27.3 FTP Examples

We now look at some examples using FTP: its management of the data connection, how text files are sent using NVT ASCII, FTP's use of the Telnet synch signal to abort an in-progress transfer, and finally the popular "anonymous FTP."

Connection Management: Ephemeral Data Port

Let's first look at FTP's connection management with a simple FTP session that just lists a file on the server. We run the client on the host svr4 with the -d flag (debug). This tells it to print the commands and replies that are exchanged across the control connection. All the lines preceded by ---> are sent by the client to the server, and the lines that begin with a 3-digit number are the server's replies. The client's interactive prompt is ftp>.

 svr4 %  ftp -d bsdi   -d option for debug output  Connected to bsdi.  client does active open of control connection  220 bsdi FTP server (Version 5.60) ready.  server responds it is ready  Name (bsdi:rstevens):  client prompts us for a login name  ---> USER rstevens  we type RETURN, so client sends default  331 Password required for rstevens.    Password:  we type our password; it's not echoed  ---> PASS xxxxxxx  client sends it as cleartext  230 User rstevens logged in.    ftp>  dir hello.c   ask for directory listing of a single file  ---> PORT 140, 252, 13, 34, 4, 150  see Figure 27.4  200 PORT command successful.    ---> LIST hello.c    150 Opening ASCII mode data connection for /bin/ls.    -rw-r--r--  1 rstevens  staff  38 Jul 17 12:47 hello.c    226 Transfer complete.    remote: hello.c  output by client  56 bytes received in 0.03 seconds (1.8 Kbytes/s)    ftp>  quit   we're done  ---> QUIT    221 Goodbye.

When the FTP client prompts us for a login name, it prints the default (our login name on the client). When we type the RETURN key, this default is sent.

Asking for a directory listing of a single file causes a data connection to be established and used. This example follows the procedure we showed in Figures 27.4 and 27.5. The client asks its TCP for an ephemeral port number for its end of the data connection, and sends this port number (1174) to the server in a PORT command. We can also see that a single interactive user command ( dir ) becomes two FTP commands (PORT and LIST).

Figure 27.6 is the time line of the packet exchange across the control connection. (We have removed the establishment and termination of the control connection, along with all the window size advertisements.) We note in this figure where the data connection is opened, used, and then closed.

Figure 27.6. Control connection for FTP example.

Figure 27.7 is the time line for the data connection. The times in this figure are from the same starting point as Figure 27.6. We have removed all window advertisements, but have left in the type-of-service field, to show that the data connection uses a different type-of-service (maximize throughput) than the control connection (minimize delay). (The TOS values are in Figure 3.2.)

Figure 27.7. Data connection for FTP example.

In this time line the FTP server does the active open of the data connection, from port 20 (called ftp-data ), to the port number from the PORT command (1174). Also in this example, where the server writes to the data connection, the server does the active close of the data connection, which tells the client when the listing is complete.
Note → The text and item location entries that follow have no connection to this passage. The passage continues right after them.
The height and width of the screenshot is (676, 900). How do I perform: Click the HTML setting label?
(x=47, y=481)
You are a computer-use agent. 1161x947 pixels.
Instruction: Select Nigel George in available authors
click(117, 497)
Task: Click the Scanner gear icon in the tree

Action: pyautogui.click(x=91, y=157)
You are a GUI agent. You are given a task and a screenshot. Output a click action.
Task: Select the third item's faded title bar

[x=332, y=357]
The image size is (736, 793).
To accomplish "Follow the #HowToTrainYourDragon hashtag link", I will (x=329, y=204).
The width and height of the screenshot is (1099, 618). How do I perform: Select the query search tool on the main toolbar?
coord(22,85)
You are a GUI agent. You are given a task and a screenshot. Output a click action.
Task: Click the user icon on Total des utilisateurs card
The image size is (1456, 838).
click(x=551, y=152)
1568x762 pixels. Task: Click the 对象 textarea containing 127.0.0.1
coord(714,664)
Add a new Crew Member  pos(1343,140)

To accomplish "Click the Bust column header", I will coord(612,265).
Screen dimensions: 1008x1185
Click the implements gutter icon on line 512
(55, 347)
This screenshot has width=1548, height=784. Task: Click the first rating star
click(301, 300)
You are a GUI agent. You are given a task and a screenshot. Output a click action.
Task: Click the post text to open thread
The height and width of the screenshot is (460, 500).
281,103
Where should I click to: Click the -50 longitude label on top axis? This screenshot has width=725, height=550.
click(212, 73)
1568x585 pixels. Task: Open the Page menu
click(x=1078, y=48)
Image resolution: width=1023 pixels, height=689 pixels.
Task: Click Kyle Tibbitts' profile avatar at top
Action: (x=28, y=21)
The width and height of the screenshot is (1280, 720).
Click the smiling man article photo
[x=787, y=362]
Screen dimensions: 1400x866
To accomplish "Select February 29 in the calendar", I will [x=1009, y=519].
Connection Management: Default Data Port

If the client does not send a PORT command to the server, to specify the port number for the client's end of the data connection, the server uses the same port number for the data connection that is being used for the control connection. This can cause problems for clients that use the stream mode (which the Unix FTP clients and server always use), as we show below.

The Host Requirements RFC recommends that an FTP client using the stream mode send a PORT command to use a nondefault port number before each use of the data connection.

Returning to the previous example (Figure 27.6), what if we asked for another directory listing a few seconds after the first? The client would ask its kernel to choose another ephemeral port number (perhaps 1175) and the next data connection would be between svr4 port 1175 and bsdi port 20. But in Figure 27.7 the server did the active close of the data connection, and we showed in Section 18.6 that the server won't be able to assign port 20 to the new data connection, because that local port number was used by an earlier connection that is still in the 2MSL wait state.

The server gets around this by specifying the SO_REUSEADDR option that we mentioned in Section 18.6. This lets it assign port 20 to the new connection, and the new connection will have a different foreign port number (1175) from the one that's in the 2MSL wait (1174), so everything is OK.

This scenario changes if the client does not send the PORT command, specifying an ephemeral port number on the client. We can force this to happen by executing the user command sendport to the FTP client. Unix FTP clients use this command to turn off sending PORT commands to the server before each use of a data connection.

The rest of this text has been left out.